I've never taken much notice of Atli Örvarsson's music in previous films, but I was rather captivated by some of the motifs he used here; among them the exoticism in the Celtic bits and the quiet heroism in the Roman parts of it. By the way, this marks the first time Macdonald isn't working with his usual choice of composer, Alex Heffes.
Another thing worth commenting about: watch this film for a lesson in sound design. It is a very atmospheric film, which makes sense when you consider, for example, that there's fog in a lot of the scenes, and the ritualistic nature of the tribes, and the psychological terror that the tribes often successfully put the Roman soldiers through. The film should (though it won't) be considered for the Sound Mixing Oscar when that comes along.
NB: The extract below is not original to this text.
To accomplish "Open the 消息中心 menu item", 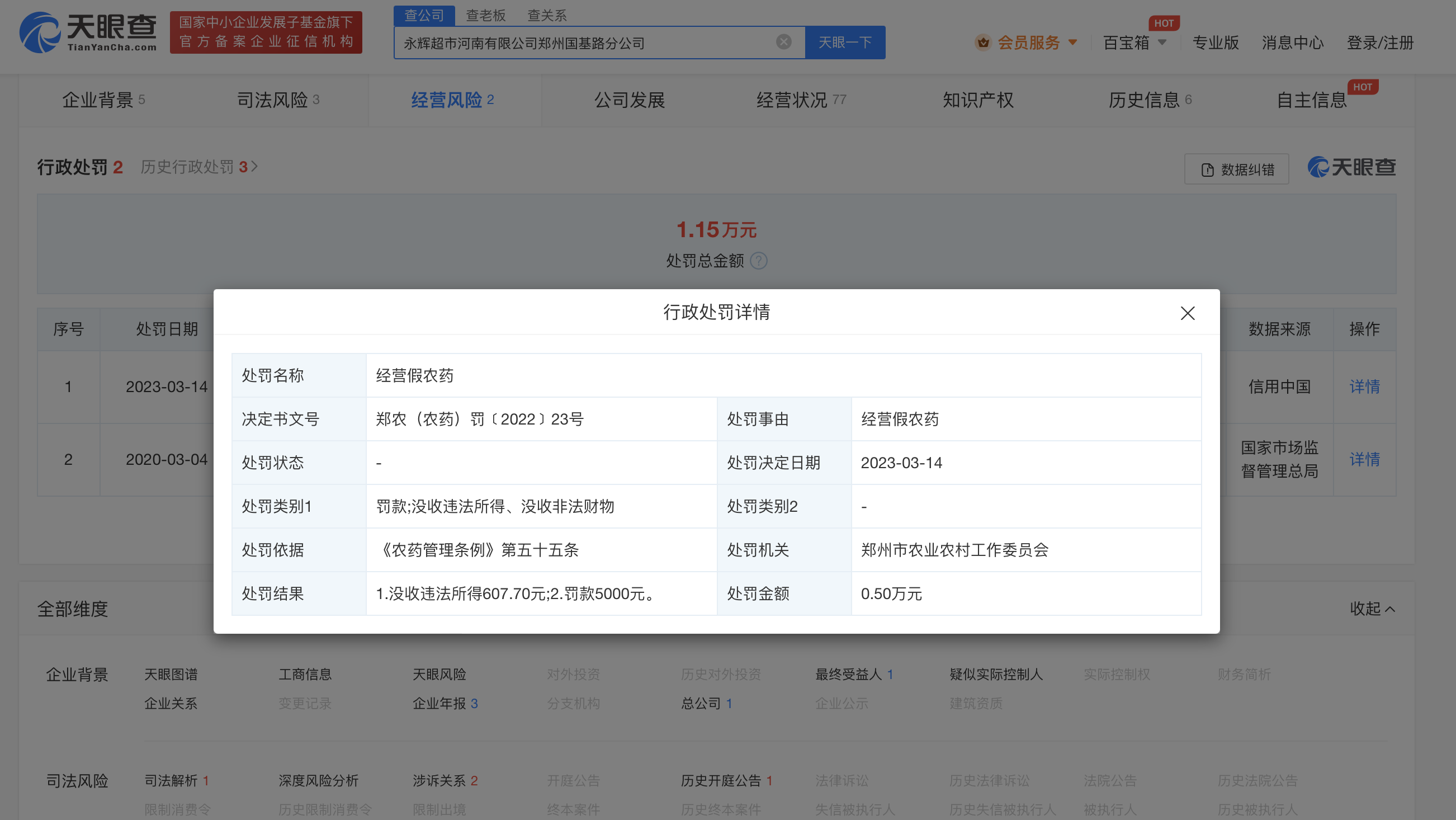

In particular I was impressed with the simple but highly effective choice during the climactic fight between Marcus and the Seal Warrior prince (played by Tahar Rahim of Un Prophète fame) to mute all sounds and leave only the harsh and intense clanging of the swords – one feels as if the stakes of each sword-strike and dodge are raised at that point.
I didn't mind the accents. What seemed to be the choice here is to have the Americans play the Romans and the British play the Britons, which is no better and no worse than the stereotypical choice of having British accents for the Romans. Film critics made too much out of this non-issue. Also, for those who are expecting Gladiator: again, population and army sizes in this part of the world of that time are too small for grand battles, and to expect that would be as realistic as to expect a child to score 120 in his exams when the maximum score is 100.
Some slow moments in the second half of the second act, but I shan't complain; after all, the movie depicts many aspects of Roman Britain society (and does so reasonably accurately for a film adaptation, though I don't know for sure), and how often does one get to see that?